• _PASSAGE TO READ_

::::::

First, the u-boot output references filesystem verification in the boot logs: Verify [rootfs0] img successfully.... Unsurprisingly, the boot process only succeeds if the u-boot successfully verifies that the rootfs partition has not been modified. I don't really know how the verification happens, because it was easy enough to patch out. Using the tool rizin, which guesses a binary's base address using cross references to strings, I determined the base address for the u-boot_y14.bin binary to be at0xa07f3000. I loaded the binary in ghidra at this address and searched for references to the string "Verify [". The verification logic looks like this:
rc = verify_image(uVar1, iVar2, 0x100000);
if (rc != 0) {
/* succeed */
} else {
/* fail */
}
In the assembly, the if (rc != 0) line is a bne (branch not equal) instruction. By patching it to b (unconditional branch) instruction, the code will always run the succeed code block - regardless what verify_image returns.
After writing the patched u-boot and rootfs, the u-boot verification will always succeed, but we still don't have a shell. Indeed, there is still no output after the string "ez_spp is lock". I searched the filesystem for references to this string, and, to summarize, during the boot sequence the shell script initrun.sh calls /usr/sbin/ez_lock which locks the UART interface.
I commented out the call to ez_lock and, once again, removed the SPI flash, flashed the modified firmware, reattached the flash chip and rebooted the device.This time I got past the u-boot verification and had full UART output but the device was stuck in a boot loop. As it turned out, I had failed yet another firmware integrity check:
...
CKFL [initrun.sh]...
file name initrun.sh !
check sha256 not match!
...
Once again, I looked for references to the string "check sha256" and found it in libeztools.so. The verification code compares the sha256 hash of the initrun.sh file to an expected hash with memcmp. All I had to do was change a beq instruction to b and reflash the filesystem. This time, all the verification checks passed, UART was fully enabled and - finally - I had a shell!
Postscript: analyzing ezapp
Most of the device logic and interesting attack surface is implemented in the ezapp binary. As a final annoyance and attempt at security through obscurity, this binary is encrypted on the filesystem. During the boot sequence, the binary is decrypted, run, and then deleted. While there is probably many ways to extract it, I modified the firmware once again to explicitly call to /bin/sh after the binary is decrypted, but before it runs/is deleted. Then I was able to extract the binary using the UART shell.
At this point I now have full access to the firmware as well as functioning debugging and can finally begin actual vulnerability research on the device. Hopefully this post is helpful for other bug hunters looking to get started with ezviz!

::::::

• _INFORMATION SUPPLIED_
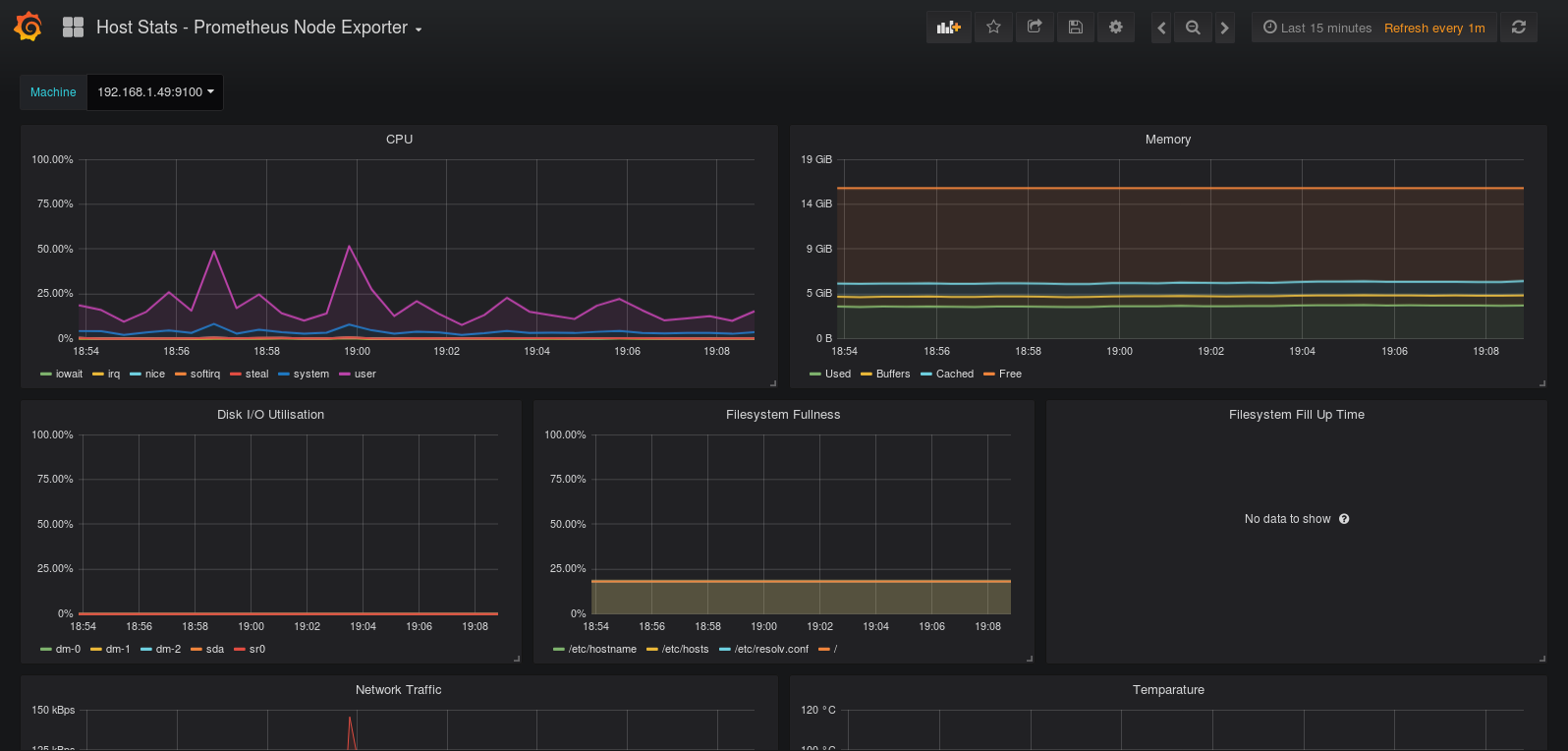Click the system color swatch in CPU legend

point(284,374)
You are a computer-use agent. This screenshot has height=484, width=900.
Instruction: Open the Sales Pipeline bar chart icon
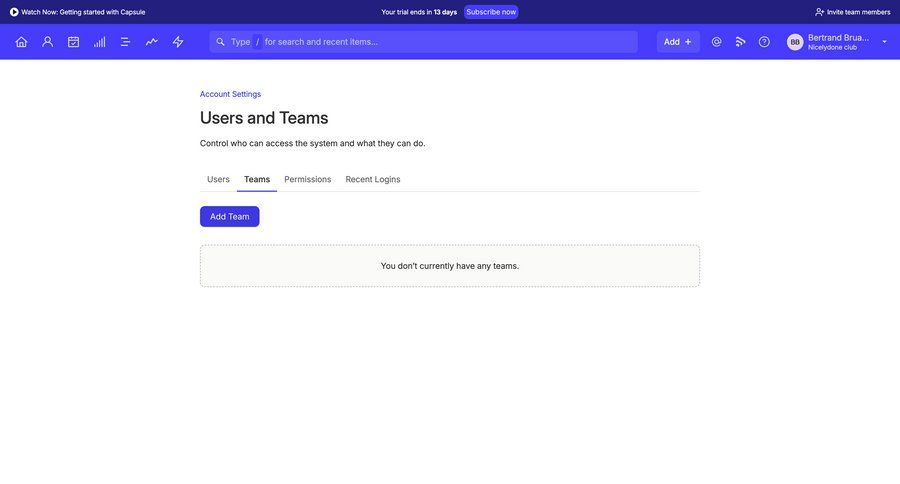pyautogui.click(x=99, y=42)
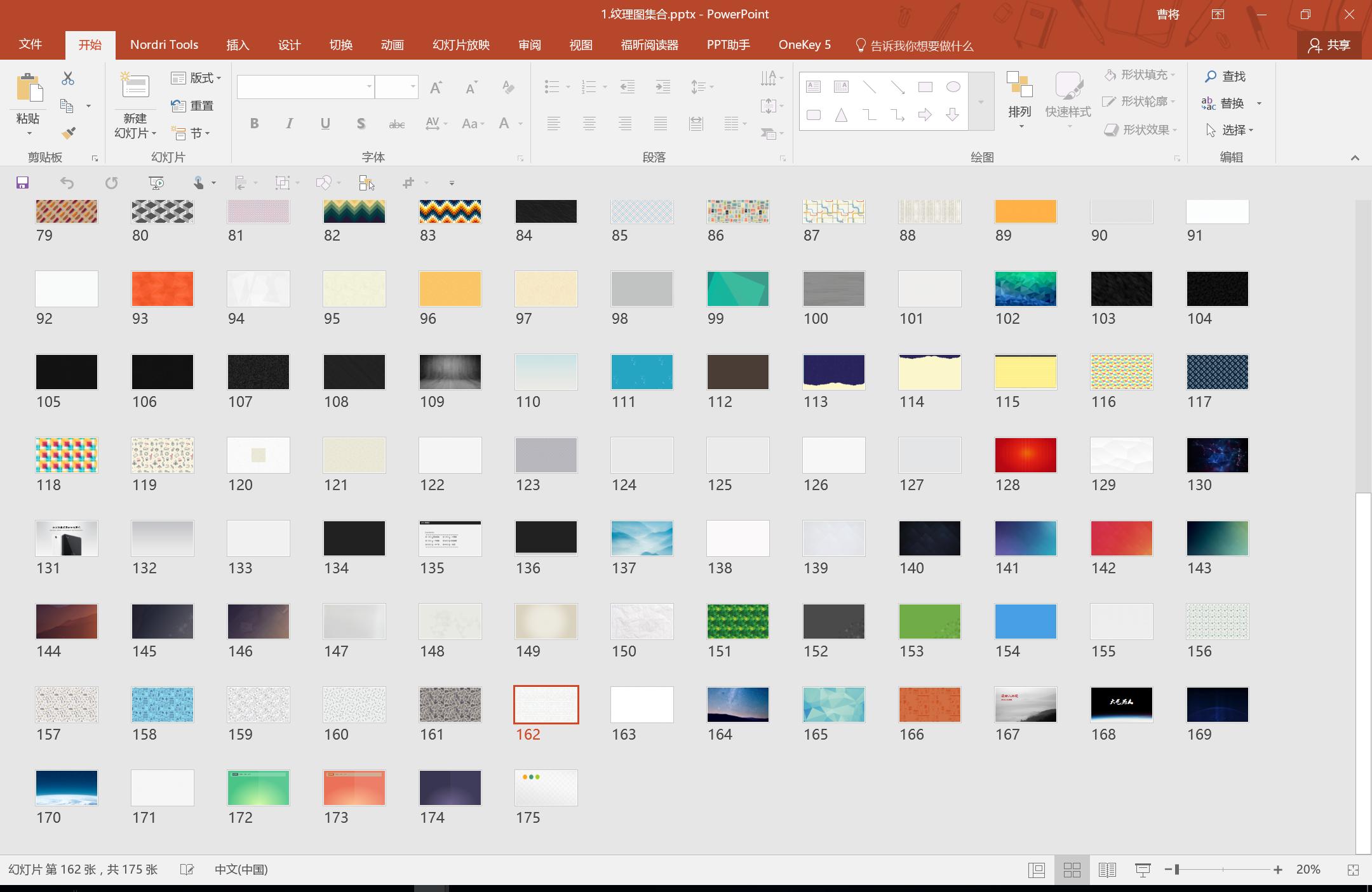
Task: Select the Format Painter brush icon
Action: coord(68,133)
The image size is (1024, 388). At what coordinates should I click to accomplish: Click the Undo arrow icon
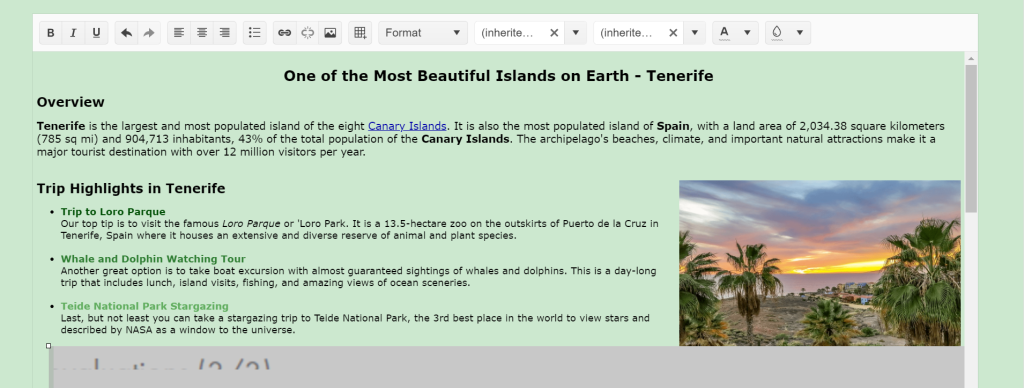pos(127,33)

::::::

• _CHALLENGE 1_
Transcribe the stretch of the firmware passage from "I commented out" through "CKFL [initrun.sh]...".
• _CHALLENGE 2_
Summarize the firmware passage in three sentences.

• _CORRECT OUTPUT 1_
I commented out the call to ez_lock and, once again, removed the SPI flash, flashed the modified firmware, reattached the flash chip and rebooted the device.This time I got past the u-boot verification and had full UART output but the device was stuck in a boot loop. As it turned out, I had failed yet another firmware integrity check:
...
CKFL [initrun.sh]...

• _CORRECT OUTPUT 2_
The author bypassed u-boot's check that the rootfs partition was unmodified by patching a bne instruction into an unconditional b, so the success block always runs. Because initrun.sh called /usr/sbin/ez_lock to lock the UART interface, that call was commented out, and the resulting sha256 mismatch for initrun.sh was defeated by changing a beq to b in libeztools.so, which yielded a shell. To extract the encrypted ezapp binary, the author modified the firmware to call /bin/sh after decryption but before the binary ran and was deleted, then pulled it out over the UART shell.